With Tiberius's departure, succession rested solely on two young grandsons, Lucius and Gaius Caesar. The situation became more precarious in AD 2 with the death of Lucius; Augustus, with perhaps some prompting from Livia, allowed Tiberius to return to Rome as a private citizen and nothing more. In AD 4, Gaius was killed in Armenia and, to paraphrase Tacitus, Augustus had no other choice but to turn to Tiberius.
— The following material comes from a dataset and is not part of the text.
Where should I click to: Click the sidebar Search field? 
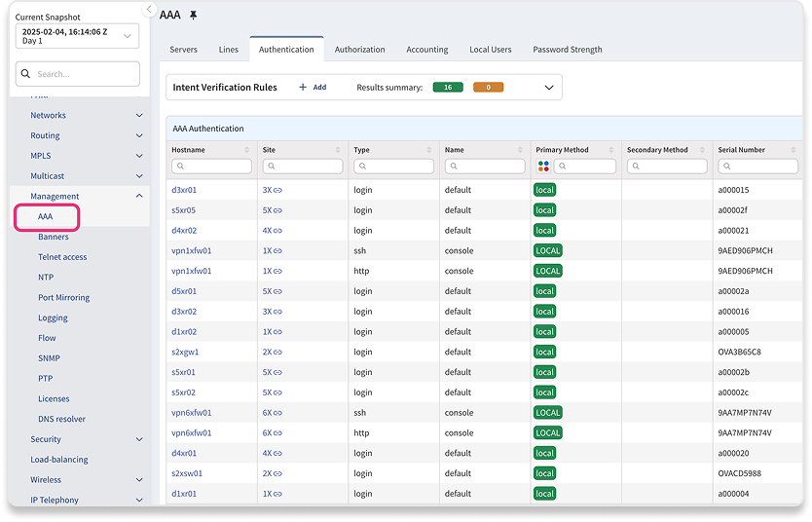point(83,74)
The death of Gaius in AD 4 initiated a flurry of activity in the household of Augustus. Tiberius was adopted as full son and heir. In turn, Tiberius was required to adopt his nephew, Germanicus, the son of his brother Drusus and Augustus' niece Antonia Minor. Along with his adoption, Tiberius received tribunician power as well as a share of Augustus's maius imperium, something that even Marcus Agrippa may never have had. In AD 7, Postumus was disowned by Augustus and banned to the island of Planasia, to live in solitary confinment. Thus, when in AD 13, the powers held by Tiberius were made equal, rather than second, to Augustus's own powers, he was for all intents and purposes a "co-princeps" with Augustus, and in the event of the latter's passing, would simply continue to rule without an interrernim or possible upheaval.
Augustus died in AD 14, at the age of seventy-six. He was buried with all due ceremony and, as had been arranged beforehand, defied, his will read, and Tiberius confirmed as his sole surviving heir.